Despite the grueling playing of Mandy’s 911 calls to try and get help for her mother who lay “cold and hard,” Linda and her life is now on trial, her “feisty” nature, her battle with breast cancer, the privileges of the Fifth Avenue apartment itself, her perhaps over-use of medically-intended marijuana, her inability to use her arm fully to blow dry her hair or button a sweater as a result of the aggressive surgery to treat her breast cancer, and more.

Mandy, who found her mother in a pool of blood that cold October night, spent the day on the witness stand describing the scene of the crime, Linda’s one-bedroom Fifth Avenue apartment, how it worked, its services, elevator men and deliveries, and identifying the body we saw in photographs face down dressed for a walk in the park. How her mother’s last words before she went to work that day, editing footage of “Burning Down the House,” a film this documentarian made about the club CBGB, which she had to of course describe for the uninitiated, was to wear Linda’s scarf, it was cold outside. But Mandy didn’t want to take it because “it was too good” a scarf. Having once been a client of the couture, and Azzedine Alaia, Linda’s wardrobe in her later years was decidely Loro Piano chic, not cheap, and casual.

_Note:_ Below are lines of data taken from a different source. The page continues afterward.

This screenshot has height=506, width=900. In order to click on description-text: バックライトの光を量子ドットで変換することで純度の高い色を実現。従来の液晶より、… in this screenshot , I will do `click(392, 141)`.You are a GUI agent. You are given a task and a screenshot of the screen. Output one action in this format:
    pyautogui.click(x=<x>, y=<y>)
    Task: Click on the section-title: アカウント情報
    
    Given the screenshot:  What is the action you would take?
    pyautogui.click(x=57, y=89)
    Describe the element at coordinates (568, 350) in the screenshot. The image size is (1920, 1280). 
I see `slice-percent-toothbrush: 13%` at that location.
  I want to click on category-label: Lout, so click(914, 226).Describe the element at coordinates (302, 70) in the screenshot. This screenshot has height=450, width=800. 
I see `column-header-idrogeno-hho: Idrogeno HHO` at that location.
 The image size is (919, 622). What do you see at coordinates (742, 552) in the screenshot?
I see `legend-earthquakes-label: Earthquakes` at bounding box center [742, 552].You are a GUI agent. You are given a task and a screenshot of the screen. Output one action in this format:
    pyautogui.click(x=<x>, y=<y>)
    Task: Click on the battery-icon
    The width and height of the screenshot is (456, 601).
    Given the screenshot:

On the night I remember most in Paris all those years ago, it was mid-July. I was there to report on the couture shows. Linda Stein was traveling with her friend, and client, Sylvester Stallone, who had a fierce crush on Naomi Campbell, in Paris modeling in the shows. After a dinner given by Gianni Versace–the Milanese-based designer had covered the pool at the Ritz for his first Paris couture show, a big deal for Gianni, and for Paris–Linda Stein organized for Naomi and Linda Evangelista, and Christy Turlington, the three graces of the era, to have a nightcap in one of the grand suites of the Ritz with Stallone and after a ton of laughs we all went off to a disco and there is a famous Roxanne Lowit photograph of Naomi, Linda and Christy walking down the Champ d Elysee at dawn.

Like an unhappy wedding, the courtroom is seated with Linda’s family and friends on one side and Natavia’s on the other. One thing is already evident. Two families have been forever heartbroken. Linda’s daughters, Mandy Stein and Samantha Wells, have their mother and tender memories to a violent crime and horrific trial.

Natavia Lowery, facing up to life in prison, idles in Riker’s Island except for the daily commute to court, where, at Riker’s, she gave birth to a daughter whom she now rarely sees.

The trial is expected to continue for at least six weeks.